• **What this task involves**
From the wine tasting text, reproduce everything from "Tasting with Kate" down to "Green and Blue." word for word.

• **Supplied text**
::::
Thursday, December 2, 2010

Tasting with Kate Thal of Green & Blue


I’ve known Kate Thal for a good while now but it’s taken the fact that she’s into natural wines to get me down to her south London shop and wine bar Green and Blue.

Thal estimates that 48% of the wines she sells are organic or biodynamic and 20% of those natural which she defines as wines produced with natural yeasts, no or very low levels of sulphur, just at bottling and no new oak (“very important - new oak is not a natural flavour”) She’d like it to be nearer 60%.

She agreed with me that exposure to natural wines changes your tastebuds. “There’s no going back once you’re a convert but I can’t think of anything I’d rather be converted to.”

Here are the seven wines she showed me:

Pétillant Naturel 2006 Thierry Puzelat (£16.35)
I’m never totally convinced by Puzelat’s wines and this was no exception. Odd, cidery nose which smelt as if the wine was still fermenting but a much more attractive palate with rich, peachy Chenin-type fruit (in fact it was an obscure variety called Menu Pineau) Fresh acidity - very pure and clean (though see note below*)

Skeveldra Sancerre 2008 Sebastien Riffault £25.50
Save for the steely acidity and terrific minerality on the finish this is not a Sancerre that most people would recognise but it was a luscious wine - rich, peachy and apricotty (the grapes are picked quite late). Totally unsulphured, made in an oxidative style in open-top fermenters “What wine used to taste like” said Thal. My favourite wine of the tasting.
::::
[Item-finding records]
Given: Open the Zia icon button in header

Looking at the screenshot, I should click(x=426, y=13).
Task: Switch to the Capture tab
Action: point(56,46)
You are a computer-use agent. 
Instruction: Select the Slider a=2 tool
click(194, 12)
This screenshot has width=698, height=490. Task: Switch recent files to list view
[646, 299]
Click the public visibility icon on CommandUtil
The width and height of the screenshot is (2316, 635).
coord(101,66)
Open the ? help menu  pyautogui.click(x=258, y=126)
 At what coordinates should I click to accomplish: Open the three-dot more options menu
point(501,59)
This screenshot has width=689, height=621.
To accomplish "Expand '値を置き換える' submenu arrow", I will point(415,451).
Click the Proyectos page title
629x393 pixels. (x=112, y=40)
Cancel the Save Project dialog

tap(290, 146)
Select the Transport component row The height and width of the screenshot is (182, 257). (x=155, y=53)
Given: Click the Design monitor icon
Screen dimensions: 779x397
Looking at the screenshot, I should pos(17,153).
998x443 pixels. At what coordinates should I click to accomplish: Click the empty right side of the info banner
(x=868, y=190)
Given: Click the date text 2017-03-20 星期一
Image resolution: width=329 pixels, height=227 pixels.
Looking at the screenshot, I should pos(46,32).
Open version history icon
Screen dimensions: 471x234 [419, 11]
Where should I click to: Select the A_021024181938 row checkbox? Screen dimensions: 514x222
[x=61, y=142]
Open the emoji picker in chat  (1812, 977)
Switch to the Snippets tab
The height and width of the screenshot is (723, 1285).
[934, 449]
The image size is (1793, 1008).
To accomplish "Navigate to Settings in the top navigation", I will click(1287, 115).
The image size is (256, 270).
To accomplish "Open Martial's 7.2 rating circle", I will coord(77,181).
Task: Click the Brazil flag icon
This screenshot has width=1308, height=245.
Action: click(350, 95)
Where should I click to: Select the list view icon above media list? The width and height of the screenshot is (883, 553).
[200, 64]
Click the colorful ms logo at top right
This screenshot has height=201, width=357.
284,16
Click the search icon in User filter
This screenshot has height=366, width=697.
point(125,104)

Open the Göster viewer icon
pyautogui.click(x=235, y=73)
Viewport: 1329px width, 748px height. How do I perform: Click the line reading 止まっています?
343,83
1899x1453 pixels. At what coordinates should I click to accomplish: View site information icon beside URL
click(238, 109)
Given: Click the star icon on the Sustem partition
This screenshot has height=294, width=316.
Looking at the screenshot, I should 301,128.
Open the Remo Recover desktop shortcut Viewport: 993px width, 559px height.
::::
• **Exercise response**
Tasting with Kate Thal of Green & Blue


I’ve known Kate Thal for a good while now but it’s taken the fact that she’s into natural wines to get me down to her south London shop and wine bar Green and Blue.